:: To do ::
Given the listing that follows, report all lines in which the string "Suns架构师之路分布式系列课程" occurs.

▬▬▬

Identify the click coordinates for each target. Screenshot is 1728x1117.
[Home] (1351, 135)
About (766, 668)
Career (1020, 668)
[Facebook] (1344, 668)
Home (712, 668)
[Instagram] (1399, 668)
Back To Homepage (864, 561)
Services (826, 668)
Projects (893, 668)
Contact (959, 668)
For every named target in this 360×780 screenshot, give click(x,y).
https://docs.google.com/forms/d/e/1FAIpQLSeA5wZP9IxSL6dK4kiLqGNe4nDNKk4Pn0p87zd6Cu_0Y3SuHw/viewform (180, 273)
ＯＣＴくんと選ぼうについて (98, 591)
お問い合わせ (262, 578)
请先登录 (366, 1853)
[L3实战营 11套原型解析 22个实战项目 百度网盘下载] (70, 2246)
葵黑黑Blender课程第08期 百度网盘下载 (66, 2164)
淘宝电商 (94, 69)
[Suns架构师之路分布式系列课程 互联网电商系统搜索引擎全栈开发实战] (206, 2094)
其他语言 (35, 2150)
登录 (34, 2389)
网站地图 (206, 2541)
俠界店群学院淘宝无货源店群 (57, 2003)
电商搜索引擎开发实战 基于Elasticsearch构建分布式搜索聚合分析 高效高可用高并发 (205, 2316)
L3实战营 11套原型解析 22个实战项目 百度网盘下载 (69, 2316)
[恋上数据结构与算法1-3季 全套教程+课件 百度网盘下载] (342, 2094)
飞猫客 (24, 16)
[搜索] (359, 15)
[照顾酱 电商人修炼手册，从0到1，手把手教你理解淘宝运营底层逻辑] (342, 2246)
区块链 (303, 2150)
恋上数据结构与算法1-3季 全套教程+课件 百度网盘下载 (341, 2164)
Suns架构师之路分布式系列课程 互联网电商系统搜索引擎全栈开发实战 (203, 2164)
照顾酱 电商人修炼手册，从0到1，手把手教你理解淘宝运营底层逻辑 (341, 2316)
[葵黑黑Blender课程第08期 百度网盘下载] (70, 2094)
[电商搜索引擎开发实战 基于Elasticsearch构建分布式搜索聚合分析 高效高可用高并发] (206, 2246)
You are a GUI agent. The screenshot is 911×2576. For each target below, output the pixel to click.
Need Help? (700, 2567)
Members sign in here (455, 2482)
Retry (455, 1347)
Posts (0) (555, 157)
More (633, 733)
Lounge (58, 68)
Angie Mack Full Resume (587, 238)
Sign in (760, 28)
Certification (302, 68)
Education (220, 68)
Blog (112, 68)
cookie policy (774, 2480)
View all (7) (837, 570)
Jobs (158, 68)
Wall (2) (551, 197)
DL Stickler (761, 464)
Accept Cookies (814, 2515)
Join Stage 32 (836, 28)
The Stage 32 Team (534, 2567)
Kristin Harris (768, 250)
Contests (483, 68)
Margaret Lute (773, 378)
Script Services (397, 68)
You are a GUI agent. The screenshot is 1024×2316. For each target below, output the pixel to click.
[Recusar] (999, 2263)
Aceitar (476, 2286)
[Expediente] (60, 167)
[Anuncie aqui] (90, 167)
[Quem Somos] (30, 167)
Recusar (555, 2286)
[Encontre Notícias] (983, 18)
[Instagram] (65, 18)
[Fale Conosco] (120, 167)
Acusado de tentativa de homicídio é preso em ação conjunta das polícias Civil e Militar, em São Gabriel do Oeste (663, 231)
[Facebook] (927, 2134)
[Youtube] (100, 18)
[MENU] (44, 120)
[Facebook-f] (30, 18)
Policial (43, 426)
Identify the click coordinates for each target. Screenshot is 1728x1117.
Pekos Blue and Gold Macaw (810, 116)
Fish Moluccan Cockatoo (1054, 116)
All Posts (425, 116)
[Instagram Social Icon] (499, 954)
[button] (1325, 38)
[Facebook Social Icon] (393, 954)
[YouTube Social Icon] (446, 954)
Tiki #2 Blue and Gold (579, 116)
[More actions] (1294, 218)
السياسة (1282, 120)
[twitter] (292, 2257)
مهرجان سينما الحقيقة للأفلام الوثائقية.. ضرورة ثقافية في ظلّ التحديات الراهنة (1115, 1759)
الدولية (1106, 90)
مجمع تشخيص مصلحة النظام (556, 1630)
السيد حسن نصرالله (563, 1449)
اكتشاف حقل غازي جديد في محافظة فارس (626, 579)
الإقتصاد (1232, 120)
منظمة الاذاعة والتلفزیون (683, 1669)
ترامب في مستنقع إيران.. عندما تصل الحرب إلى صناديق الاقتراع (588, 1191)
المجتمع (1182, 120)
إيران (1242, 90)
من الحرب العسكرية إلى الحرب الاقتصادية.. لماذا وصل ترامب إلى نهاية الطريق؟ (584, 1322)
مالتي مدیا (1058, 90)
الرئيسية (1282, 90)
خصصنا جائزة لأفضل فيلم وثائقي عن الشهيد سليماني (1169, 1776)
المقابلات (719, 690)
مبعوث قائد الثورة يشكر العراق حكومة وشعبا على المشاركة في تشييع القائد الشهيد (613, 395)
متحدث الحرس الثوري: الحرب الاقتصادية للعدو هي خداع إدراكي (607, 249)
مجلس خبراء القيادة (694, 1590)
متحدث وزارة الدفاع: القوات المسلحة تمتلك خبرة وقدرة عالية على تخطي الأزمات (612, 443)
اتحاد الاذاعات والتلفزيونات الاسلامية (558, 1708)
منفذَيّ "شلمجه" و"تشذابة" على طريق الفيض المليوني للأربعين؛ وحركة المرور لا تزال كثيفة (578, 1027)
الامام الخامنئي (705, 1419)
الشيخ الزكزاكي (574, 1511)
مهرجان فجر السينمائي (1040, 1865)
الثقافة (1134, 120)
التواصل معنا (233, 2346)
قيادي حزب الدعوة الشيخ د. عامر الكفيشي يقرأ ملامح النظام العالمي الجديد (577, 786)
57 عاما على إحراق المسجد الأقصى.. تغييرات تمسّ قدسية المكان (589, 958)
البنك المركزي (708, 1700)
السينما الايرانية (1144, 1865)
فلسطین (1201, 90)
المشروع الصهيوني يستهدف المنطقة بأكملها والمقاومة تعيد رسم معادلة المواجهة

▬▬▬

:: Exercise answer ::
[Suns架构师之路分布式系列课程 互联网电商系统搜索引擎全栈开发实战] (206, 2094)
Suns架构师之路分布式系列课程 互联网电商系统搜索引擎全栈开发实战 (203, 2164)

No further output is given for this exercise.